▶ [POLECENIE 1]: Podaj wszystkie leki, które tekst o ibuprofenie i paracetamolu wymienia z nazwy.
▶ [POLECENIE 2]: Dopisz dalszy ciąg tekstu o ibuprofenie i paracetamolu, zaczynając od miejsca, w którym się kończy.

15 marca francuski minister zdrowia Olivier Veran publicznie odradzał lekarzom i pacjentom stosowania ibuprofenu jako leku przeciwzapalnego w przypadku podejrzenia COVID-19. Według ministra należy stosowań wyłącznie środki na bazie paracetamolu.

Paracetamol i ibuprofen są lekami o zupełnie innych mechanizmach działania. Ibuprofen działa przeciwzapalnie w miejscu powstania stanu zapalnego, podobnie jak aspiryna, ale znacznie skuteczniej. Paracetamol natomiast wysyła do mózgu sygnał, „manipulując” go, przez co spada temperatura ciała.

Na całym świecie, w tym w Polsce, zaleca się najpierw zwalczanie gorączki lekami na bazie paracetamolu, a to ze względu na mniejsze niż w przypadku ibuprofenu skutki uboczne. Ibuprofen, zwłaszcza przy długotrwałym stosowaniu, działa toksycznie na nerki i układ krążenia.

▶ [ZESTAWIENIE DANYCH]:
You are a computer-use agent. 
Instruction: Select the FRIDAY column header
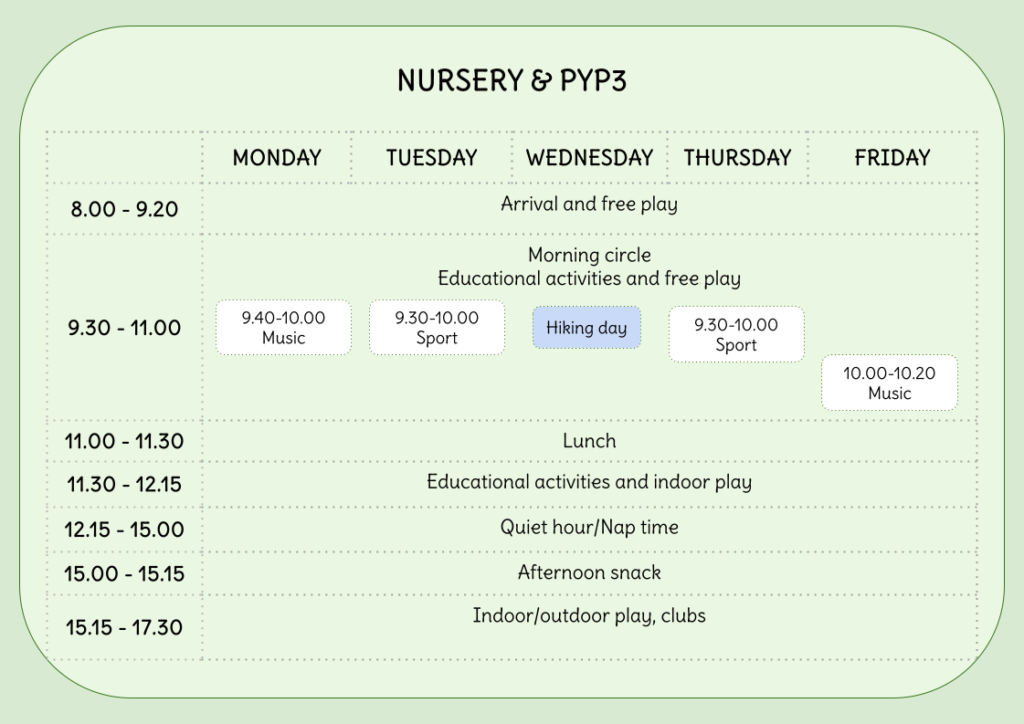892,158
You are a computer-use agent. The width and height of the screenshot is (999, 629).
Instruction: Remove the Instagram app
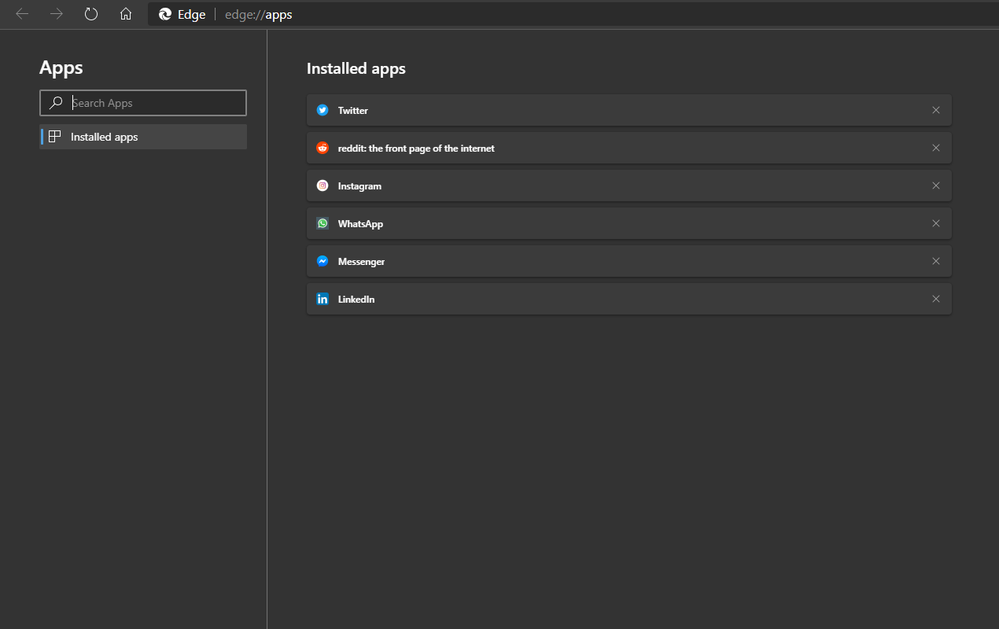click(x=936, y=186)
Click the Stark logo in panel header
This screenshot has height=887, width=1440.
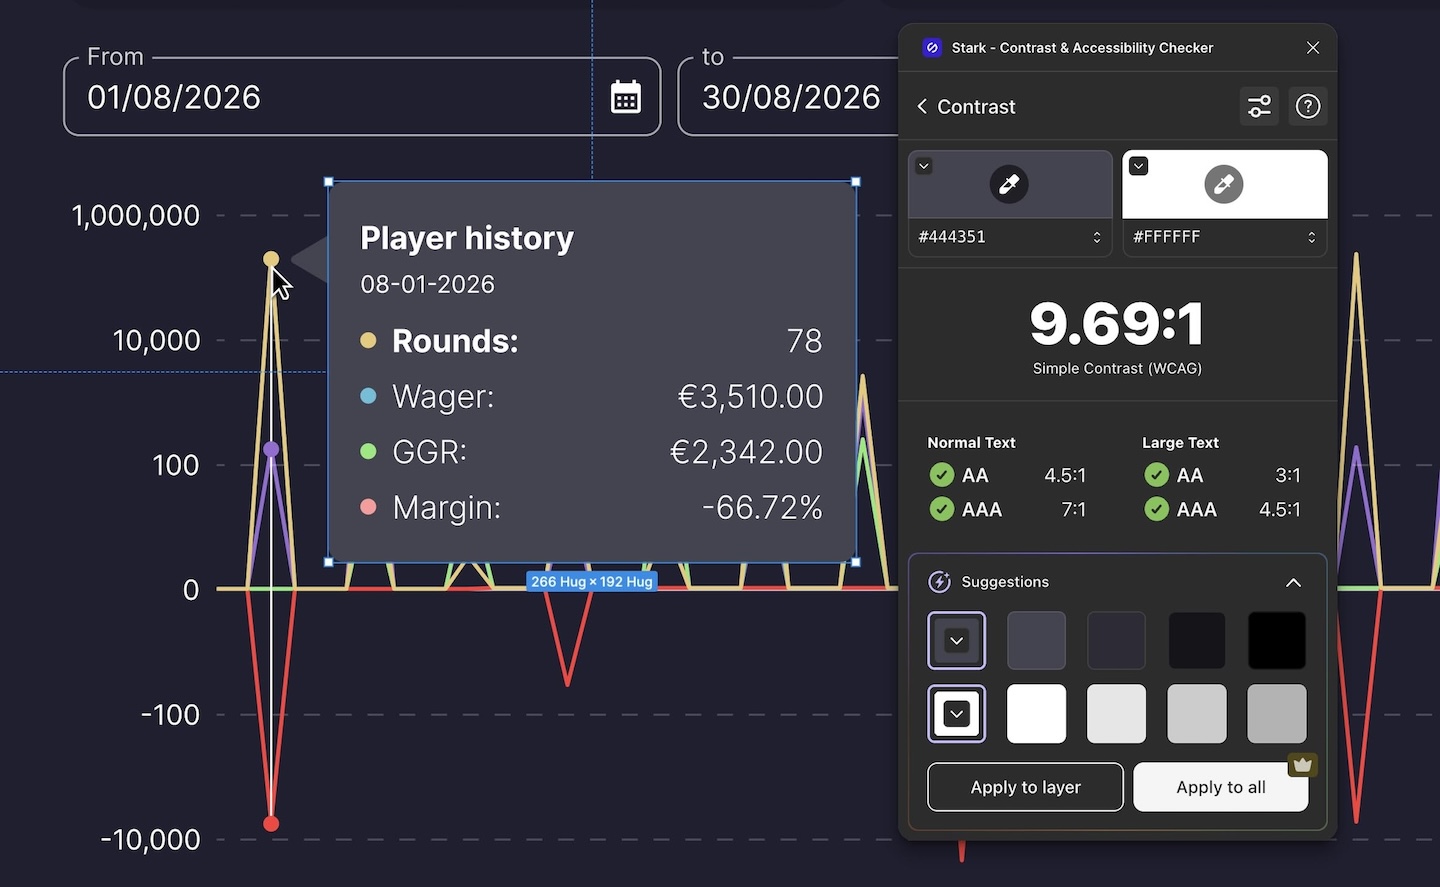pyautogui.click(x=932, y=48)
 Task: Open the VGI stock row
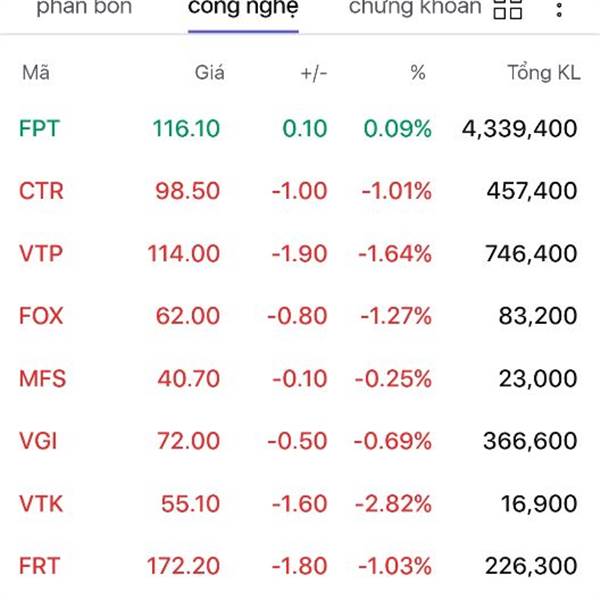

▶ [ODPOWIEDŹ 1]: ibuprofen, paracetamol, aspiryna

▶ [ODPOWIEDŹ 2]:
W związku z opinią ministra zdrowia Francji na temat tych leków, o opinie sią pytani naukowcy. Ci natomiast nie widzą sensu w podejściu do tematu, jakie przyjął minister. W dyskusji wymienia się badania kliniczne, w których obserwowano pacjentów cierpiących na inne schorzenia zapalne układu oddechowego. Wynika z nich, że włączenie ibuprofenu w sytuacji pojawienia się komplikacji takich stanów zapalnych dawało raczej negatywny dla poprawy stanu chorego skutek. Medyczne czasopismo „Lancet” opublikowało natomiast artykuł, który podejmuje zagadnienie hipotetycznych przyczyn, z jakich ludzie z nadciśnieniem i cukrzycą mają większą tendencję do powikłań w przebiegu choroby wywołanej nowym koronawirusem. Artykuł stawia hipotezę, że być może, niektóre leki przeciw nadciśnieniu i cukrzycy powodują na powierzchni komórek osób biorących je m.in. podniesienie częstości występowania receptora, z którego korzysta wirus SARS-CoV-2, by wejść do naszych komórek. Również ibuprofen, ze względu na molekularny mechanizm działania, mógłby mieć taki wpływ na „gęstość” ACE2.

Nauka jednak w tych kwestiach opiera się na teoretycznych hipotezach, a w kwestii COVID-19 wie jeszcze nie wiele.

W aplikacji WhatssApp pojawiło się też nagranie, gdzie kobieta mówiła, jakoby w Wiedeńskim Szpitalu Uniwersyteckim ustalono, że ibuprofen niesie ryzyko głębokich powikłań w przypadku COVID-19 i trzeba go ściśle unikać. Wiedeński Szpital Uniwersytecki następnego dnia, a za nim niemieckojęzyczne media, dementowały tego fake newsa.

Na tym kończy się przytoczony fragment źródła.